Reproduce verbatim the lines of the listing between the line containing "Open the hourly forecast clock icon" and the line containing "Looking at the screenshot, I should point(325,211).", inclusive.
▼
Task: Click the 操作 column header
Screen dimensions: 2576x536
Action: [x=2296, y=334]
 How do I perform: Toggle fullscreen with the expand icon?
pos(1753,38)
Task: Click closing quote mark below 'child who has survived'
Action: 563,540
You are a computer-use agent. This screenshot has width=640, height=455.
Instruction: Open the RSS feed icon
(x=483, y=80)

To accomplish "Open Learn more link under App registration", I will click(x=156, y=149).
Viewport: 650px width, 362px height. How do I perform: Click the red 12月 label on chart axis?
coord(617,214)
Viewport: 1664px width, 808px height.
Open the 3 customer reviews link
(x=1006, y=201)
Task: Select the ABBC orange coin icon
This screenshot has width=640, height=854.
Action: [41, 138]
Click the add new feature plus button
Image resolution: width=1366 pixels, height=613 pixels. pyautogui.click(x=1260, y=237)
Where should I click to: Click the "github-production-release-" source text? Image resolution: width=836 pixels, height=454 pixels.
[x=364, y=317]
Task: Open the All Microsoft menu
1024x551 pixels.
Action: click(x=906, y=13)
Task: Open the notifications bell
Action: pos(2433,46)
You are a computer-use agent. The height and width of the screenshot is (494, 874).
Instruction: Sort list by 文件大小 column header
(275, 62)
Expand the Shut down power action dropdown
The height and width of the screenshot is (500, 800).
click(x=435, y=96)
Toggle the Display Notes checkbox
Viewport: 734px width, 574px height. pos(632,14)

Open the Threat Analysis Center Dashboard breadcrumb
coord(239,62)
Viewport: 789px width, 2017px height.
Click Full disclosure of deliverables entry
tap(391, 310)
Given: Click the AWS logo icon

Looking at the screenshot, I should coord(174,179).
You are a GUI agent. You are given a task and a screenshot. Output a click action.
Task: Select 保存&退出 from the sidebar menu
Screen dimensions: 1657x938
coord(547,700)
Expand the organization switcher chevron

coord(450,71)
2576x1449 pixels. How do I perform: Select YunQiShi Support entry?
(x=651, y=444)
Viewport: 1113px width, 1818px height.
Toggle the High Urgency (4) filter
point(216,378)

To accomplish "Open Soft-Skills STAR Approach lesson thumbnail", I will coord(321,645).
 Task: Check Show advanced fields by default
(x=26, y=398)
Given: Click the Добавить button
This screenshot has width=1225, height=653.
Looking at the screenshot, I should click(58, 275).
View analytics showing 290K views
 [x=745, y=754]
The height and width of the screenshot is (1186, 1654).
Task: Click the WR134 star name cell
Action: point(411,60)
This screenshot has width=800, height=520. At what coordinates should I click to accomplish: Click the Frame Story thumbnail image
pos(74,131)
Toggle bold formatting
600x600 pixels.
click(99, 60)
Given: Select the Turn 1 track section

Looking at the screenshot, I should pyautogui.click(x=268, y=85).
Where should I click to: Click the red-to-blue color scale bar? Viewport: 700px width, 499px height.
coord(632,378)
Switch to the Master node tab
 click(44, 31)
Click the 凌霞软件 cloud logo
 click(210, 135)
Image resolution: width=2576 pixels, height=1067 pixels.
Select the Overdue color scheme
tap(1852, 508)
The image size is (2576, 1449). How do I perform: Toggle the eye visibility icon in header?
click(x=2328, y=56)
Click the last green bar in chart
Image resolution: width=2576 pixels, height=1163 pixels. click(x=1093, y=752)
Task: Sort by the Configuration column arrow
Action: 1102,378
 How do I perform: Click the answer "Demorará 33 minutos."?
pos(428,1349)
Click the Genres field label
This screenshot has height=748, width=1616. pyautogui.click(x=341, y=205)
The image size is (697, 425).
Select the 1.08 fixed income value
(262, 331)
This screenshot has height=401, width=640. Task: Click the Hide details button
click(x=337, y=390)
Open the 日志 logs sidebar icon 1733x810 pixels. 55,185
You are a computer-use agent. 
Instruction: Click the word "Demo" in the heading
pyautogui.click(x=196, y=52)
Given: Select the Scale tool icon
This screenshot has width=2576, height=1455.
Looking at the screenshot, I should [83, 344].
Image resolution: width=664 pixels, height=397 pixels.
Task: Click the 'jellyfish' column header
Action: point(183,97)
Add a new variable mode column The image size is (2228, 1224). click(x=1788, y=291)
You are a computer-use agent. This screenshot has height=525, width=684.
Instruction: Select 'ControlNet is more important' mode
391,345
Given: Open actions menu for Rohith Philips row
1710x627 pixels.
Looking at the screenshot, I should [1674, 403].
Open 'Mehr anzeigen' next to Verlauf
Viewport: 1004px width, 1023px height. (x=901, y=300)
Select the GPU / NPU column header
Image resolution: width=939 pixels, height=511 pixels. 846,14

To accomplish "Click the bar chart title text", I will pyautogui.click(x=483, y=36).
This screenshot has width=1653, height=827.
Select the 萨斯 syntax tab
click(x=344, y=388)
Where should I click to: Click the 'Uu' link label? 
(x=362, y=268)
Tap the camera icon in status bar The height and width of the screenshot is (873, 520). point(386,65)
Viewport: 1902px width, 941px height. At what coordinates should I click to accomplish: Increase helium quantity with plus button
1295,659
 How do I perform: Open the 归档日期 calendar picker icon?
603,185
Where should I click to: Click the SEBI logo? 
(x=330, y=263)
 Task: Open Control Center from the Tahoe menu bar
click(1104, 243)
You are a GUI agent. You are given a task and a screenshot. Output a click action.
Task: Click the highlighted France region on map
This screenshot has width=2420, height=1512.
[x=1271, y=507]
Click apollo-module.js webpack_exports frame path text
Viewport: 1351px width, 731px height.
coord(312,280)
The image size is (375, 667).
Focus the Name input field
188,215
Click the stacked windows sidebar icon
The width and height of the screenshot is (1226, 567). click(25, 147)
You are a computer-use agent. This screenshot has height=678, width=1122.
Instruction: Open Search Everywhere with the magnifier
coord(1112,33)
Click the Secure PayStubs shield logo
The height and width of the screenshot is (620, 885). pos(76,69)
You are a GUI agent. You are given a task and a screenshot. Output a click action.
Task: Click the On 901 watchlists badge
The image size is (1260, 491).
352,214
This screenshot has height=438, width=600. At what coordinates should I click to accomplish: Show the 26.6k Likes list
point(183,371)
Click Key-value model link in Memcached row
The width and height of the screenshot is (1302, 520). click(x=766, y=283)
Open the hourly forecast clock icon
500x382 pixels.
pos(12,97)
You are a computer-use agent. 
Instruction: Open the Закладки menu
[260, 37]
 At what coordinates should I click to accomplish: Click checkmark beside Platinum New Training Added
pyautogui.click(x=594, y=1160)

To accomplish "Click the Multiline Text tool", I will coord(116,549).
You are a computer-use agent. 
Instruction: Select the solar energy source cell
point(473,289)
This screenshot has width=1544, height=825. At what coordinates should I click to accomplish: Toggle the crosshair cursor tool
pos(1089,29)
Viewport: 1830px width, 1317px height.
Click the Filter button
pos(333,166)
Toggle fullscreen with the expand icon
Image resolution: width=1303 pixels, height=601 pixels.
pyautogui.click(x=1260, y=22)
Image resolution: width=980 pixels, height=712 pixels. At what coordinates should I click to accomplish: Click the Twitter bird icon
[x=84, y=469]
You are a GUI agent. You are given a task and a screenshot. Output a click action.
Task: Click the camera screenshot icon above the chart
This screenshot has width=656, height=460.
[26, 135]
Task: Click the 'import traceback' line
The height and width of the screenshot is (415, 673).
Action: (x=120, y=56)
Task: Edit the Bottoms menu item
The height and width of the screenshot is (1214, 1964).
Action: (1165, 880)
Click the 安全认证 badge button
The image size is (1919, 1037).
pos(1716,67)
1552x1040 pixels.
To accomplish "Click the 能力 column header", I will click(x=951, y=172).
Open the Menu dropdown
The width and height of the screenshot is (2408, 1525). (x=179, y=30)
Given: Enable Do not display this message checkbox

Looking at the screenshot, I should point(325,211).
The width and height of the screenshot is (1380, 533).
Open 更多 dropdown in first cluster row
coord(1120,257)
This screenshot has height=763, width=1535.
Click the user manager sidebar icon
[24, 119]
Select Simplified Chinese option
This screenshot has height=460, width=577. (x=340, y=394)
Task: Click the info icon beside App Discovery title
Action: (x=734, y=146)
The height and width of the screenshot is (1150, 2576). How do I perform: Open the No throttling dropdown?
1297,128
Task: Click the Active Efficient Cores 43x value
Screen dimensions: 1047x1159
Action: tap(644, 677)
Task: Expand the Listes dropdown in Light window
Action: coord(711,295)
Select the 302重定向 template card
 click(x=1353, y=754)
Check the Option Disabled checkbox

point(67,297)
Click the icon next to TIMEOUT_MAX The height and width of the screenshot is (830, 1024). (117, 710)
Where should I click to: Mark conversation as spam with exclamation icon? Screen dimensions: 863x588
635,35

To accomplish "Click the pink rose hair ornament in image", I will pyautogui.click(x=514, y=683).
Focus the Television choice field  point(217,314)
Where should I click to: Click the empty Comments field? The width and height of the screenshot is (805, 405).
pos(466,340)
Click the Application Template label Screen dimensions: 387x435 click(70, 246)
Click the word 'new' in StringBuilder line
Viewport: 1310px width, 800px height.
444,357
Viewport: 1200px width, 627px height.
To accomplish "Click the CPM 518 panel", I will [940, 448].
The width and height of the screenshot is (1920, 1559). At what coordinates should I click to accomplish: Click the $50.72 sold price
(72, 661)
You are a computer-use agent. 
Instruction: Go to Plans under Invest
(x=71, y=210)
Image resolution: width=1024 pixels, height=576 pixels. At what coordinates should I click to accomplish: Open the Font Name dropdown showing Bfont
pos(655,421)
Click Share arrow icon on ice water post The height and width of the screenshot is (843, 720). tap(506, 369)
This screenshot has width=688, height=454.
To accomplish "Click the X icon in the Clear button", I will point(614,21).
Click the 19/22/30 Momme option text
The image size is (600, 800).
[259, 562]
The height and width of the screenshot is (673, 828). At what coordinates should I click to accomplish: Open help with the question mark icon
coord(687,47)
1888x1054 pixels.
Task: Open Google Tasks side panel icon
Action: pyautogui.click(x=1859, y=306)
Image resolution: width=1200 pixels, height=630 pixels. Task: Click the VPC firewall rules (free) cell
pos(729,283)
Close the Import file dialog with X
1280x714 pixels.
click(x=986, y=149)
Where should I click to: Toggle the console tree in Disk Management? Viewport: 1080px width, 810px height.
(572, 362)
▲
* **Written response**:
Open the hourly forecast clock icon
500x382 pixels.
pos(12,97)
You are a computer-use agent. 
Instruction: Open the Закладки menu
[260, 37]
 At what coordinates should I click to accomplish: Click checkmark beside Platinum New Training Added
pyautogui.click(x=594, y=1160)

To accomplish "Click the Multiline Text tool", I will coord(116,549).
You are a computer-use agent. 
Instruction: Select the solar energy source cell
point(473,289)
This screenshot has width=1544, height=825. At what coordinates should I click to accomplish: Toggle the crosshair cursor tool
pos(1089,29)
Viewport: 1830px width, 1317px height.
Click the Filter button
pos(333,166)
Toggle fullscreen with the expand icon
Image resolution: width=1303 pixels, height=601 pixels.
pyautogui.click(x=1260, y=22)
Image resolution: width=980 pixels, height=712 pixels. At what coordinates should I click to accomplish: Click the Twitter bird icon
[x=84, y=469]
You are a GUI agent. You are given a task and a screenshot. Output a click action.
Task: Click the camera screenshot icon above the chart
This screenshot has width=656, height=460.
[26, 135]
Task: Click the 'import traceback' line
The height and width of the screenshot is (415, 673).
Action: (x=120, y=56)
Task: Edit the Bottoms menu item
The height and width of the screenshot is (1214, 1964).
Action: (1165, 880)
Click the 安全认证 badge button
The image size is (1919, 1037).
pos(1716,67)
1552x1040 pixels.
To accomplish "Click the 能力 column header", I will click(x=951, y=172).
Open the Menu dropdown
The width and height of the screenshot is (2408, 1525). (x=179, y=30)
Given: Enable Do not display this message checkbox

Looking at the screenshot, I should point(325,211).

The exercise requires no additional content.